(Recorded data)
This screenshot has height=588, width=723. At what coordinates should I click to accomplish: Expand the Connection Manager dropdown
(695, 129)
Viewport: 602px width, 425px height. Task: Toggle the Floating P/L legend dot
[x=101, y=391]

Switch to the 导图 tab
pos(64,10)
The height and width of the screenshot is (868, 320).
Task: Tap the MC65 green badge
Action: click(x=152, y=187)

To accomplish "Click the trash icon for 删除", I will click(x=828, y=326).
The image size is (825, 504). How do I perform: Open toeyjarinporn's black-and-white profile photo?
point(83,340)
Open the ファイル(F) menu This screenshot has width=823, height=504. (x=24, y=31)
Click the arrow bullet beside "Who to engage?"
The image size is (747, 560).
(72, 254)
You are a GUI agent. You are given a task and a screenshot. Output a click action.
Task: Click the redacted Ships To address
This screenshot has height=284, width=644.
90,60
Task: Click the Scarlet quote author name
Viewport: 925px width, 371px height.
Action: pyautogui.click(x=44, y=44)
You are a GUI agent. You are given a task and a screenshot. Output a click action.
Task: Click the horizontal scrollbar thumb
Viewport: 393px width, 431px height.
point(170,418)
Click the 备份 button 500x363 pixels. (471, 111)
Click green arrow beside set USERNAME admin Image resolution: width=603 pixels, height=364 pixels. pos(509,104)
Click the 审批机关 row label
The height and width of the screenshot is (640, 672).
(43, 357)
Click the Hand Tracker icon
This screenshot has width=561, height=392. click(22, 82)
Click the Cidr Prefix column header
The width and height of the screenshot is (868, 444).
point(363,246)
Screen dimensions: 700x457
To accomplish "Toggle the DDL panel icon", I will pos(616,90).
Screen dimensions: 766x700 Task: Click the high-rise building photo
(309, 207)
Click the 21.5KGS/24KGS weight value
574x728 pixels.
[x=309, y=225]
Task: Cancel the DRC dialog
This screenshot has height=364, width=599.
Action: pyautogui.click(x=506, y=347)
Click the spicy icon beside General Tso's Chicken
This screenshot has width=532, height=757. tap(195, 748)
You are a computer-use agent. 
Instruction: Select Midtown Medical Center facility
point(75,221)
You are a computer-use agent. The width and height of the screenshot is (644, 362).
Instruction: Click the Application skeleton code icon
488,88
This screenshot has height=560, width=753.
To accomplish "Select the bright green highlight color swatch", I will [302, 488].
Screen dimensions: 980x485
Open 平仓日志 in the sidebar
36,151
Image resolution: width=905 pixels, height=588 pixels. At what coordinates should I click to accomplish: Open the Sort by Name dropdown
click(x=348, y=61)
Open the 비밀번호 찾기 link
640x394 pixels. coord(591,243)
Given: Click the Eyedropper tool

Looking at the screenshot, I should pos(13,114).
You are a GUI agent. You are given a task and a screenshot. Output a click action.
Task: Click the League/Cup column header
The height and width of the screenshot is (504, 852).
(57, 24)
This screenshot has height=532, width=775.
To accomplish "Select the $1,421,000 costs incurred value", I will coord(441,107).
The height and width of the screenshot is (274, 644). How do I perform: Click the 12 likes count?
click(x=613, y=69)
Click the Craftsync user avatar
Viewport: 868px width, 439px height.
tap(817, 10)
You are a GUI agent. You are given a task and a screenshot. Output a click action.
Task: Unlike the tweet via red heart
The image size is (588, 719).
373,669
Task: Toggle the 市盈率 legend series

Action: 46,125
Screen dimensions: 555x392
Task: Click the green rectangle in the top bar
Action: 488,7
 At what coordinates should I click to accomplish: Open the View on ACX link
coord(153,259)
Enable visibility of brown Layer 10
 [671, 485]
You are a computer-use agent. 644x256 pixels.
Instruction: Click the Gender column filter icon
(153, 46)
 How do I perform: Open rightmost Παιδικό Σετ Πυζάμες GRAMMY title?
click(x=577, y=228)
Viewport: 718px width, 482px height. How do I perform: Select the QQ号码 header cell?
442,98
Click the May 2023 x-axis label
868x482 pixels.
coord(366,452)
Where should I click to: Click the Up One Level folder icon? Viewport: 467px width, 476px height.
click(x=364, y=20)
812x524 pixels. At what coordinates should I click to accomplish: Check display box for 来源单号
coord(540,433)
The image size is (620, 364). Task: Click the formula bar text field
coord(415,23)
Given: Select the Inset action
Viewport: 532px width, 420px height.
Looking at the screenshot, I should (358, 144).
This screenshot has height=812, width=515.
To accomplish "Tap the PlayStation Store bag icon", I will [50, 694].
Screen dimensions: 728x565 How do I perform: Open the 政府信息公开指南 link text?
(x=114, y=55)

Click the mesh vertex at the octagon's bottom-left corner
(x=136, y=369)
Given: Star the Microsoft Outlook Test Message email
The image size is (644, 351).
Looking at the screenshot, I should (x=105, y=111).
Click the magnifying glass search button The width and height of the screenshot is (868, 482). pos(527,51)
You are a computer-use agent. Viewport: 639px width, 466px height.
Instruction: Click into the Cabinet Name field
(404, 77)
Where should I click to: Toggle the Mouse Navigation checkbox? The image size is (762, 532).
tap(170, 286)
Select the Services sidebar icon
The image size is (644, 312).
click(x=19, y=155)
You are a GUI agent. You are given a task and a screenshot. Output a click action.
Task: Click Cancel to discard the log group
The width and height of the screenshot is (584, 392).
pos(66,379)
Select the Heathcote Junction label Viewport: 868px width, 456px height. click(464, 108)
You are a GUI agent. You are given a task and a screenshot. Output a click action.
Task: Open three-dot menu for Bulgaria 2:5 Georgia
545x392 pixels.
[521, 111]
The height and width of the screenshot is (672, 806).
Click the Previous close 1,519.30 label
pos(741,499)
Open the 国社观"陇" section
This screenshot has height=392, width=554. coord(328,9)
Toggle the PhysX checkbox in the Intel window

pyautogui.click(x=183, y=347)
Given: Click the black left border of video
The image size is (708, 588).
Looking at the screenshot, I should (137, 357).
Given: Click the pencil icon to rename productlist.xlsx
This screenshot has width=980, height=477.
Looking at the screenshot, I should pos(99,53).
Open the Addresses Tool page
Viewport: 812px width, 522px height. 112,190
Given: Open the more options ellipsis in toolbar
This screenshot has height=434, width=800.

YOUR TASK :: Where a line in the records above contains the word "button", copy that line.

SOLUTION ::
Click the 备份 button 500x363 pixels. (471, 111)
Click the magnifying glass search button The width and height of the screenshot is (868, 482). pos(527,51)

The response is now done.